Molina descarta a gravação que nem Temer negou. Alguém acredita nele?

    No início dos anos 1990 outro perito famoso, Badan Palhares, jogou a reputação no lixo, ao apontar em laudo que Suzana Marcolino matou PC Farias, e se suicidou

    Frase da vez

    “A luta contra a criminalidade organizada é muito difícil, porque a criminalidade é organizada, mas nós não.”
    Antonio Amurri, jornalista e escritor italiano (1925-1992)

    Foto: Fabio Rodrigues Pozzebom/ Agência Brasil
    Foto: Fabio Rodrigues Pozzebom/ Agência Brasil

     

    Nas faculdades de jornalismo e de direito muito se discute sobre o uso de gravações, para a publicização, ou para efeitos jurídicos.
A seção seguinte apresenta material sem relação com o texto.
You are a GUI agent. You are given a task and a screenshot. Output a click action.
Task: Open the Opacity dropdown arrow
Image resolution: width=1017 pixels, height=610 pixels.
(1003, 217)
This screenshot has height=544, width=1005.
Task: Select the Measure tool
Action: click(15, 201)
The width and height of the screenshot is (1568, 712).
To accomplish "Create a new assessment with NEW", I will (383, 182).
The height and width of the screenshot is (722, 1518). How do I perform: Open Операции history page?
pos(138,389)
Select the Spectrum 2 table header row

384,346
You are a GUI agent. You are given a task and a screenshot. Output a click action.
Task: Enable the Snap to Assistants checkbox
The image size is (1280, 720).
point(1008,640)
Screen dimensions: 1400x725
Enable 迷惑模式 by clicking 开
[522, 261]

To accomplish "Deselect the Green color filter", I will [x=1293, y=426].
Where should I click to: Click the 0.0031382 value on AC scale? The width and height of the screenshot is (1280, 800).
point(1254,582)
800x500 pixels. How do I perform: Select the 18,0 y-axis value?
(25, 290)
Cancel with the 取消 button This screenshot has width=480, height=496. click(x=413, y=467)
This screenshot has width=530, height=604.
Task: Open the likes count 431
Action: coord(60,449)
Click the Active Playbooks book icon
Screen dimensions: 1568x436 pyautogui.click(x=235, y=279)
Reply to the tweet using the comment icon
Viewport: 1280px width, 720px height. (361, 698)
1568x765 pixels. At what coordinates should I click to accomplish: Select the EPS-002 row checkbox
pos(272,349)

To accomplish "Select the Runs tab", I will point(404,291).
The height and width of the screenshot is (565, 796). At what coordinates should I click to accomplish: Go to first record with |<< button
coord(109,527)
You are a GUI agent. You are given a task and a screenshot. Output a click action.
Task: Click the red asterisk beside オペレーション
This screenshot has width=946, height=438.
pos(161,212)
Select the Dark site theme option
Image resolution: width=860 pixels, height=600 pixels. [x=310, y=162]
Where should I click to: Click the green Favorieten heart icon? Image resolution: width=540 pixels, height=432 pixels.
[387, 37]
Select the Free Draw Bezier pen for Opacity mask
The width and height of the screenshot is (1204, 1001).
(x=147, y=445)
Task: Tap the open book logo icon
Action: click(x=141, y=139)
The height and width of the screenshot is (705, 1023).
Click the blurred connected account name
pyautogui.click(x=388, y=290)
Em síntese, se diz que, se quem grava está na gravação, eu áudio ou imagem, não tem maiores delongas, é legal. O agente produtor do fato está claramente identificado.

    Se a gravação é feita com terceiros, com o agente gravador fora, é discutível. Gravar uma pessoa, sem conhecimento dela, em colóquios íntimos, por exemplo, ou conversas privadas, pode ser invasão de privacidade. Mas se o fato gravado for um crime, ou a trama dele, aí o caso muda. Ressalvadas tais circunstâncias, no jornalismo, tem-se como praxe publicizar e nunca houve questionamentos em contrário.

    Ora, no caso de Joesley Batista e Temer é a primeira situação com ingredientes da segunda. Aí aparece o perito Ricardo Molina, contratado pela defesa de Temer, para desdizer tudo e afirmar que a gravação não serve como prova por ter de muito baixa qualidade técnica. Não cola. Nem juridicamente e muito menos politicamente. Ademais, nem o próprio negou que tivesse tido a conversa.

    No início dos anos 1990 outro perito famoso, Badan Palhares, jogou a reputação no lixo ao apresentar um laudo dizendo que Suzana Marcolino matou PC Farias, o tesoureiro de Fernando Collor (que tinha acabado de sofrer o impeachment), e se suicidou.